A guest blog today, from Judge Ralph Adam Fine, who has been sitting on Wisconsin’s Court of Appeals since 1988, and was a trial judge for 10 years before that. (And who hails from New York.) He’s the author of the How to Win Trial Manual, a lecturer on trial techniques, and an author of books on evidence, both federal and Wisconsin.
I asked him to pen this after a conversation I had with a federal court clerk, who told me that he continues to be stunned at the cluelessness of many lawyers that step into the well of the courtroom to try a case (often those from larger firms).
The skills below, of course, are things that Avvo is incapable of quantifiying.
And now, without further ado, a very short course on winning trial techniques…
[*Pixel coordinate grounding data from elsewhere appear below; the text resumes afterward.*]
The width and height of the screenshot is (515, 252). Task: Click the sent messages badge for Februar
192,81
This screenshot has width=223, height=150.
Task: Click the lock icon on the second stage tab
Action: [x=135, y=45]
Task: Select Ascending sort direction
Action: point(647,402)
The most important thing to remember when you’re trying to persuade a jury or a bench-trial judge is that you must make them see that you really believe in your client’s case—that justice is on your client’s side, whether your client is a person or an entity. Everything else, to paraphrase Rabbi Hillel’s observation about the golden rule, “is commentary”—as are these ten “commandments” and my book, The How-To-Win Trial Manual (Juris 5th rev. ed 2011). As Winston Churchill wrote when he was a young man, to persuade others, you, yourself, must believe, and that belief must shine out!
1. Your theme must resonate with what the jurors (or judge) knows from life; it must “ring true.
2. Give the jurors a simple solution and eschew law-school-instilled hyper-complexity. Jurors will apply Occam’s Razor to your case; do it for them with your theme, and you will win!
3. Do not argue inconsistent theories (I did not stab him but if I did it was self-defense) or present theories that are consistent so that they seem to be inconsistent (Wrong: She was not negligent, but even if she was, the defendant has overstated his injures. Right: She was not negligent, and, moreover, the defendant has overstated his injures.) Lesson: never use the phrase “but even if”!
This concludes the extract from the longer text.